После взятия Дома города и захвата у солдат пушек стало ясно, что султанские войска терпят поражение. Восставшие направились к Лувру и к королевскому дворцу Тюильри, там тоже произошли схватки между ними и солдатами. Схватки еще продолжались, когда на церквях и на общественных зданиях взвились трехцветные флаги, символ свободы. Зазвонили большие колокола, призывающие весь народ Парижа и других городов к оружию и к борьбе против солдат короля. Когда солдаты увидели, что народ побеждает, и им стало стыдно сражаться против соотечественников и родных, большинство из них сложило оружие, а многие их командиры ушли со своих постов.

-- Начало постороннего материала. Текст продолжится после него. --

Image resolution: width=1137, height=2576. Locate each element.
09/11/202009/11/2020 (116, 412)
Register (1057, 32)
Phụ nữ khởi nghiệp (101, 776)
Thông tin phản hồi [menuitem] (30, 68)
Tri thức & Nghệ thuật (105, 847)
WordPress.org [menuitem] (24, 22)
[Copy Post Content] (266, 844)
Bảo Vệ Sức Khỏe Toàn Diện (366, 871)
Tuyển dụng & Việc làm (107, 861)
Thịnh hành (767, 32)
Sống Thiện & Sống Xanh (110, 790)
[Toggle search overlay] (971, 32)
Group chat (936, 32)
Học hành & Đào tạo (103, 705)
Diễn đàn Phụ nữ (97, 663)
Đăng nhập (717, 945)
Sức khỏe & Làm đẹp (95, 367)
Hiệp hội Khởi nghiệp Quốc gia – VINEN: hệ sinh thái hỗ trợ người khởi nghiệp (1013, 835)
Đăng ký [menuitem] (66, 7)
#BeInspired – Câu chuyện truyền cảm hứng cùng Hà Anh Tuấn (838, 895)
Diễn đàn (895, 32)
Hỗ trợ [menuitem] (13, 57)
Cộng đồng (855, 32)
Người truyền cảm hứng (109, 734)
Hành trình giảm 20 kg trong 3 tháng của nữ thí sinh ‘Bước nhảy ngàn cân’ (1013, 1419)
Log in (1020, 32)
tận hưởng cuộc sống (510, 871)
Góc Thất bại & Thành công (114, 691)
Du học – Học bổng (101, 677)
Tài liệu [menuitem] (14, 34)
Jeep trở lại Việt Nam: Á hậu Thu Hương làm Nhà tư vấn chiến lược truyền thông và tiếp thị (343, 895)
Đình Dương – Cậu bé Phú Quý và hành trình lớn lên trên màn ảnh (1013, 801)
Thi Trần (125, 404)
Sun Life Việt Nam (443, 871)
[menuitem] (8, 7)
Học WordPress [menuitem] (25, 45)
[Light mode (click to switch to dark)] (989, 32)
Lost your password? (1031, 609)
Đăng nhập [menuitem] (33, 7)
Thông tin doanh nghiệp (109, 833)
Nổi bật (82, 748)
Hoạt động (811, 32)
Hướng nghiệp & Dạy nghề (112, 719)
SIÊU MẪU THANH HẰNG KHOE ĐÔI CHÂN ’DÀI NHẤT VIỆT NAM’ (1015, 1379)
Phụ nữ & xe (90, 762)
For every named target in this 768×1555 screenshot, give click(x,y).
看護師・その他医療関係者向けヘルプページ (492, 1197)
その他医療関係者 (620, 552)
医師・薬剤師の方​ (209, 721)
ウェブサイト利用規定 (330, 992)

К утру 29 июля три четверти города было в руках народа, были захвачены дворец Тюильри и Лувр, и на них водрузили флаги свободы. Узнав об этом, командующий войсками, которому было приказано вернуть жителей Парижа в повиновение королю, сдался, и народ одержал полную победу. Даже солдаты переходили под знамя народа. С этого времени был установлен временный режим и создан временный диван для поддержания в стране порядка до назначения постоянного правителя. Главой временного режима стал генерал Лафайет, который и во время первой смуты 6 сражался за свободу. Этот человек прославился своей преданностью делу свободы и верностью однажды избранному политическому направлению. За это его почитали, как почитают королей. Он не был талантом, вознесшимся к славе из небытия, как большинство знаменитых французов, особенно в военной области. Своей славой он обязан не уму и таланту, а достойному поведению. Я говорю это не для того, чтобы принизить его ум, а чтобы объяснить причины его избрания главой правительства. Как это наблюдается во всех странах мира, главенство не всегда принадлежит умнейшему, хотя это было бы и законно и естественно. Странно, что таким же образом обстоит дело и в цивилизованных странах. Полагаю, что все это подтверждает сказанное [150] в священном хадисе: «Ум человека зачтется ему как хлеб насущный!» Как сказал поэт:
Если увидишь ученого неимущим,
не удивляйся его бедности,
Истинно сказал Пророк:
ум человека зачтется ему.
Прекрасно сказал и другой:
Если бы тучи проливались умом,
он не орошал бы вместе с пальмами и тракагант
7,
Если бы тучи проливались умом,
он напоил бы возвышенности и обошел стороной
низины.
РАЗДЕЛ ТРЕТИЙ
КАК ВЕЛ СЕБЯ КОРОЛЬ В ЭТО ВРЕМЯ. КАК ОН СОГЛАСИЛСЯ НА ПРИМИРЕНИЕ, КОГДА УЖЕ БЫЛО ПОЗДНО. ЕГО ОТРЕЧЕНИЕ В ПОЛЬЗУ СЫНА
Знай, что король издал свои указы, находясь в Сен-Клу, возле Парижа. Смута вспыхнула в Париже, когда его там не было. Жители города отправили ему требование сменить вазиров и отменить указы, то есть восстановить прежний порядок. Король не согласился. К нему послали нескольких представителей, чтобы его смягчить и уговорить, но все было бесполезно, как плач на останках жилья! 8 Ему сказали, что подданные отвергают его указы и что это может иметь самые серьезные последствия. Он ответил, что его решения не подлежат отмене и изменению. Когда же он убедился, что может из-за своей непримиримости лишиться трона, то сам предложил им мир. Ему ответили, что время уже упущено и мира быть не может, что он не подумал о последствиях, а не думающему о последствиях, достаются бедствия, что если бы он был дальновиднее, то с ним бы этого не случилось.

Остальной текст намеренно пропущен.